Kirsten Powers has a piece in the Daily Beast arguing that birth control doesn't prevent abortions. Her case is largely based on a blatant factual error. She writes:
In the U.S., the story isn’t much different. A January 2011 fact sheet by the pro-abortion rights Guttmacher Institute listed all the reasons that women who have had an abortion give for their unexpected pregnancy, and not one of them is lack of access to contraception. In fact, 54 percent of women who had abortions had used a contraceptive method, if incorrectly, in the month they got pregnant. For the 46 percent who had not used contraception, 33 percent had perceived themselves to be at low risk for pregnancy; 32 percent had had concerns about contraceptive methods; 26 percent had had unexpected sex, and 1 percent had been forced to have sex. Not one fraction of 1 percent said they got pregnant because they lacked access to contraception. Some described having unexpected sex, but all that can be said about them is that they are irresponsible, not that they felt they lacked access to contraception. [Emphasis added.]
Actually, the original study found that 12% of women who weren't using birth control when they got pregnant cited lack of access as a reason why not.
Powers' logic is as faulty as her facts. Her main evidence that birth control doesn't prevent abortions is a study of women getting abortions. If you only look at women seeking abortions, you're only going to see cases in which contraception failed, or wasn't used.
If you want to measure the power of prevention, you have to look at the millions of sexually active people who use birth control and don't get pregnant.
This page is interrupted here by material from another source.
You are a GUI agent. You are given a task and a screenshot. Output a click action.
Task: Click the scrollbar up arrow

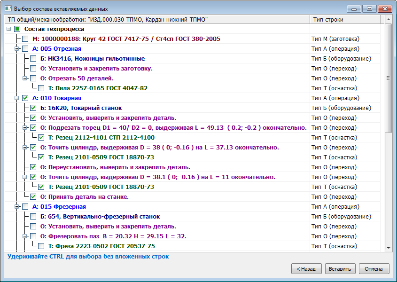[389, 20]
Publicly-funded family planning programs serve 24% of all women using reversible birth control. Publicly-funded family planning centers served 7,198,210 clients in 2006. These services prevented an estimated 1,482,800 unplanned pregnancies, and 619,000 abortions.
Powers doesn't stop to consider why comparatively few women seeking abortions mentioned lack of access. Maybe because Planned Parenthood and its sister organizations are doing a good job providing contraception to those who want it, regardless of their ability to pay. The situation will be very different if the Republicans succeed in their bid to eliminate the Title X family planning program, which covers birth control for millions of low-income Americans.